Vejamos o quadro nacional: no começo dos anos 1990, a parcela feminina no mercado de trabalho beirava os 35%; hoje já fica em torno de 45%.

O que se considera “a ampliação de oportunidades de trabalho que valorizam as habilidades das mulheres”, porém, vem acompanhada da jornada dupla, que ainda é a realidade de muitas mulheres que se dividem entre a labuta doméstica e o expediente fora de casa, afirma Paula Montagner, economista da Fundação Suede, ligada ao
governo paulista.

“Elas combinam suas atividades no mundo do trabalho com o cuidado da casa e dos filhos”, diz Paula. Para constatar essa realidade, basta conferir um recorte da PNADC do IBGE (Pesquisa Nacional por Amostra de Domicílios Contínua do Instituto Brasileiro de Geografia e Estatística), divulgado em abril: mulheres separam em média 21,3 horas semanais para cuidar da casa e de outras pessoas (como um filho), o dobro do tempo declarado pelos homens.

A administradora Diana Branisso, 38, diz que precisa de uma “agenda militar” para conciliar a criação de Nicky, 6, e Manu, 3, com seu trabalho, sua pesquisa acadêmica e as aulas que dá de marketing digital.

“Trabalho desde que me conheço por gente”, conta. Diana conta que vendia chocolate quando criança, fazia animação de festas infantis e ensinava inglês na adolescência. Ao contrário do marido, Diana tem flexibilidade para fracionar a rotina: intercala o expediente com o acompanhamento educacional das filhas, incluindo ajudar no dever de casa e buscá-las na escola. Tempo para si mesma, nem pensar, no momento. “A academia morreu”, diz.

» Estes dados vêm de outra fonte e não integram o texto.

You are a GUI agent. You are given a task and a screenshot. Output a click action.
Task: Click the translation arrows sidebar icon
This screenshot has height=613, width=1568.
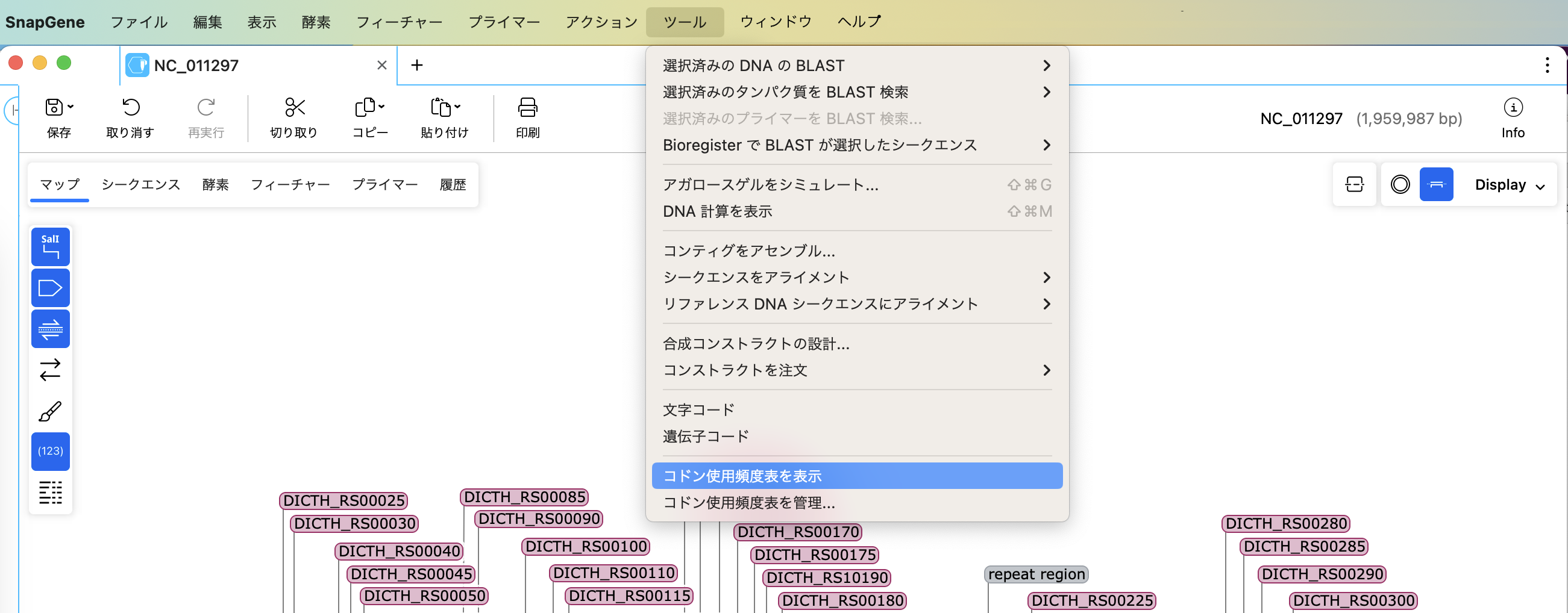[50, 370]
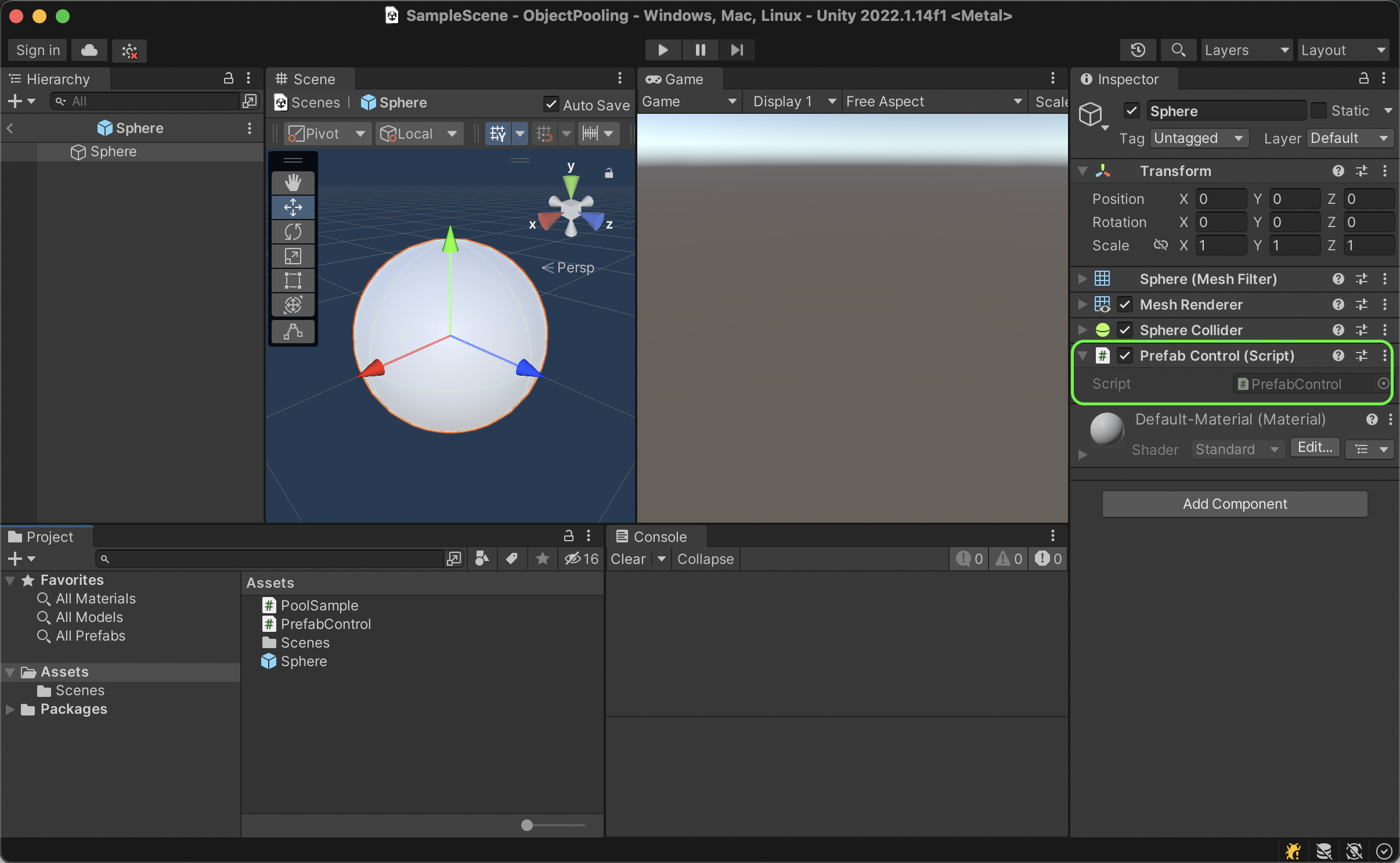Select the Rect transform tool
Screen dimensions: 1400x863
coord(293,281)
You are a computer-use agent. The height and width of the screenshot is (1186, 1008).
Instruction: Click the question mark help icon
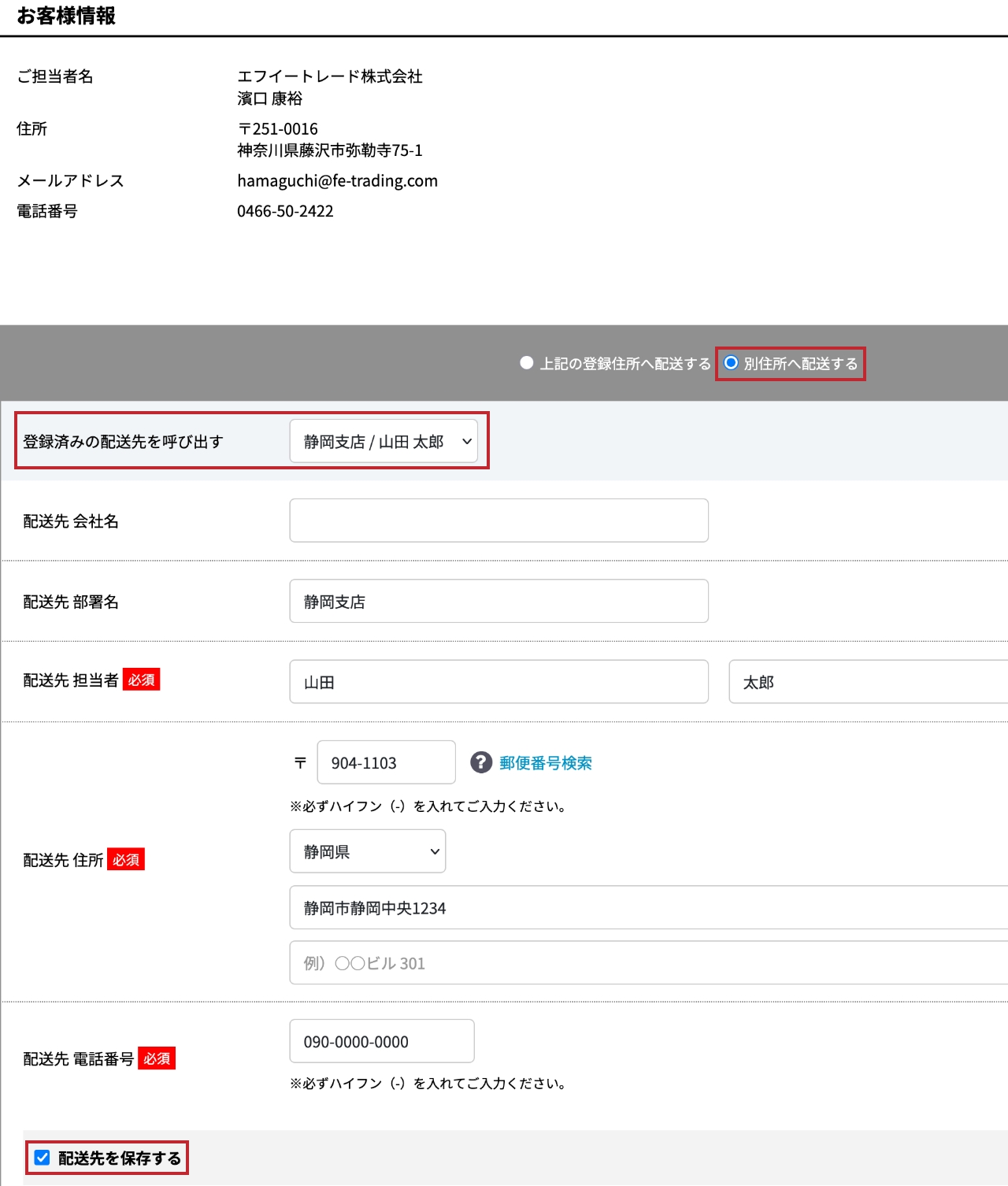[481, 762]

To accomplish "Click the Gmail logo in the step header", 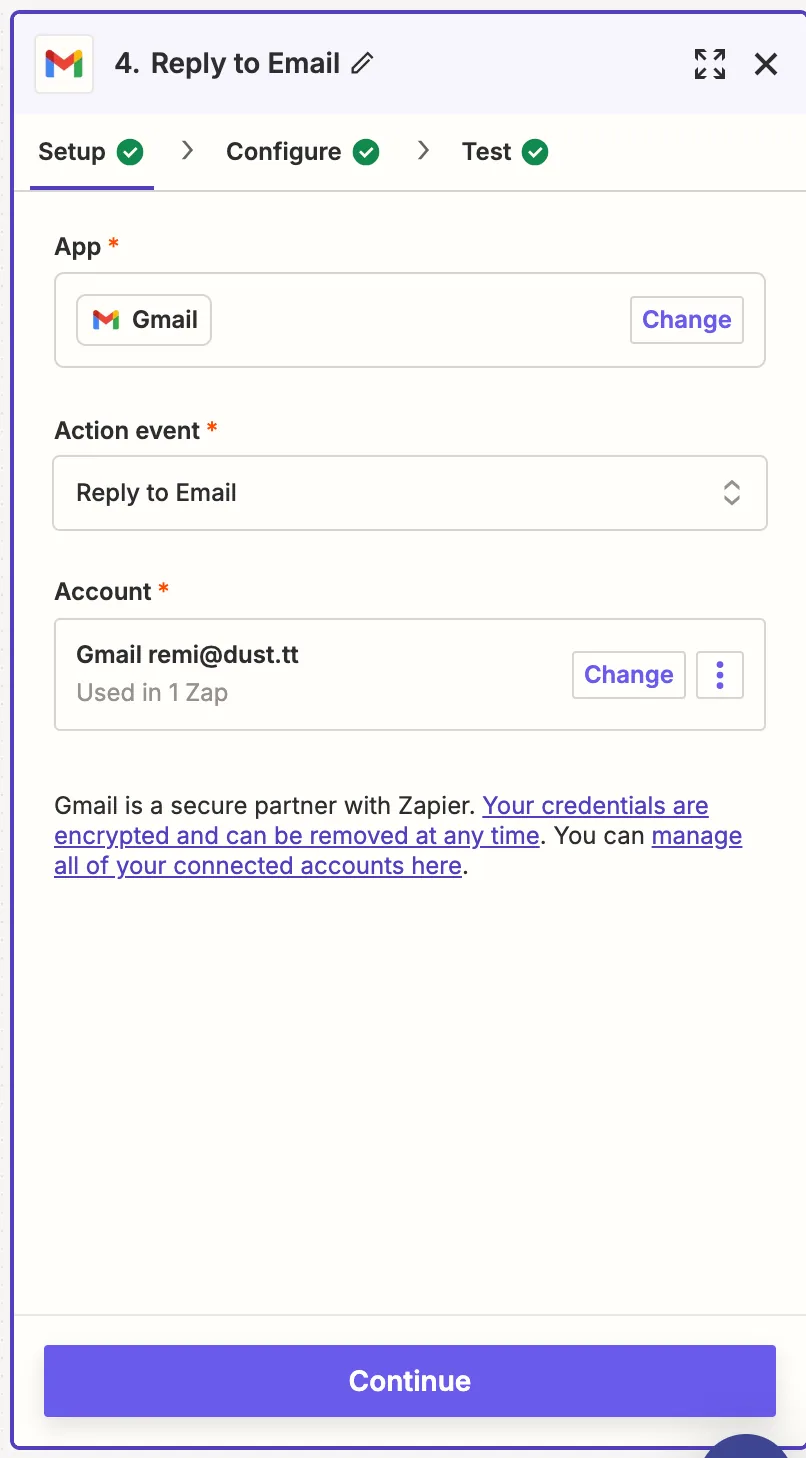I will 64,64.
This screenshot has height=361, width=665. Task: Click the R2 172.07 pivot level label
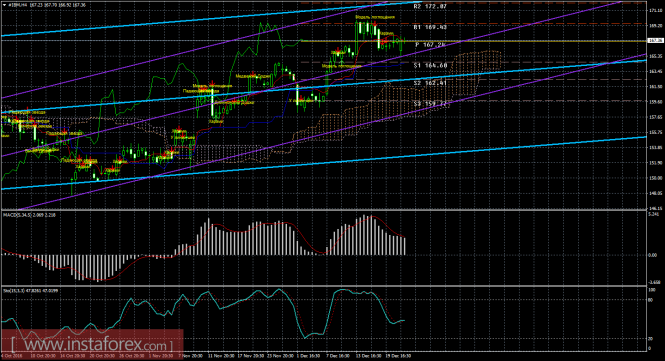pyautogui.click(x=430, y=6)
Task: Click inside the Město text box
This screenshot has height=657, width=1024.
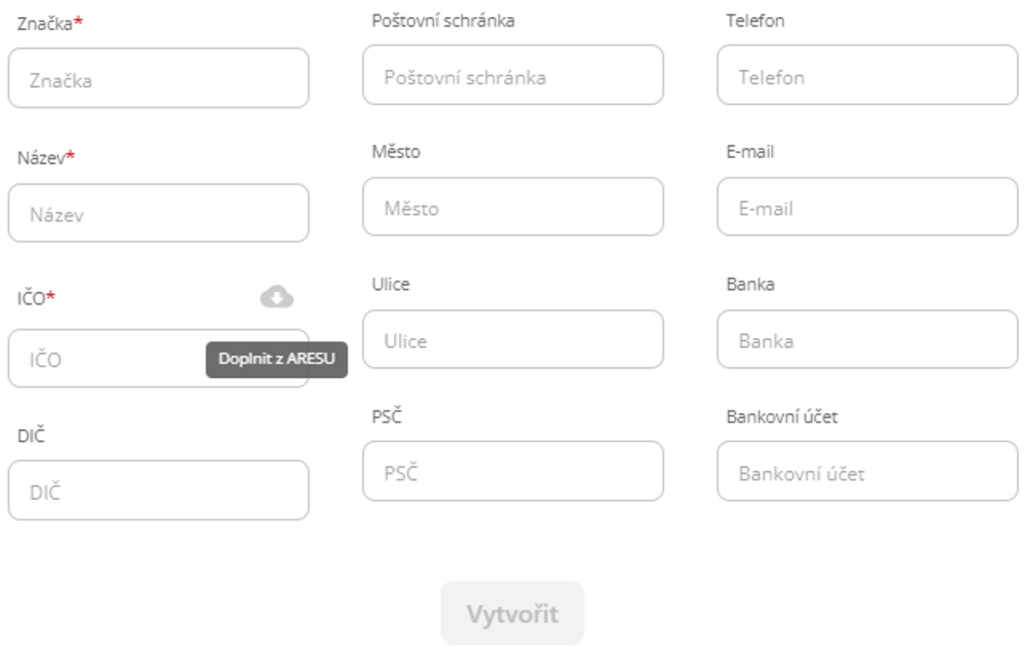Action: 512,208
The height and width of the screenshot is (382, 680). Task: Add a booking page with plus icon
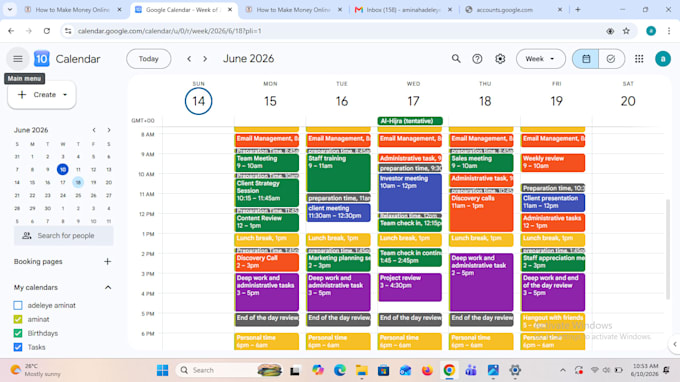(x=108, y=261)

Já Josiléia Lucília Correia, 41, tinha um acordo com o esposo, com quem está desde seus 14 anos. Quando formassem família, ela se dedicaria à prole. “Ele sempre disse que não gostaria que outra pessoa tomasse conta dos nossos filhos. Aceitei numa boa, não vi como algo ruim para mim.”

Com duas filhas, de 14 e 19 anos, hoje estuda psicologia. “Percebi que eu queria ser mais útil, não queria mais ser só dona de casa”, afirma Já Jéssica Pádua da Cruz, 25, está tão confortável com a função que administra no Facebook a página Donas de Casa Práticas, Organizadas e Felizes.

Ela estudava administração, mas parou assim que casou. Ela diz ser um engano imaginar que tem tempo sobrando porque não trabalha. “Tipo, tem muita gente acha que é uma vida fácil, molezinha, mas longe disso”, afirma.

Jéssica conta que acorda às 5h30, faz café, toma conta da casa, serve o almoço para filha e a leva para o colégio. E isso só na primeira metade do dia. Jéssica costuma ouvir de meninas da sua idade ou até das mais novas que trabalham fora que mulheres “do lar ficam o dia todo de pernas para o ar. “Ai, ai, antes fosse”, diz. “Muitas vezes acordo falando: hoje não vou fazer nada em casa. E quando percebo já estou lavando uma louça, umas roupas… Não tem jeito pra descansar.”

Ela sonha em formar uma dupla sertaneja com o marido um dia. Por ora, continua engrossando essa camada populacional que já viu dias mais populares.

“Meu sonho é ser cantora, até hoje. Mas nunca tive oportunidade. Então, achei melhor ficar sendo dona de casa mesmo”, afirma.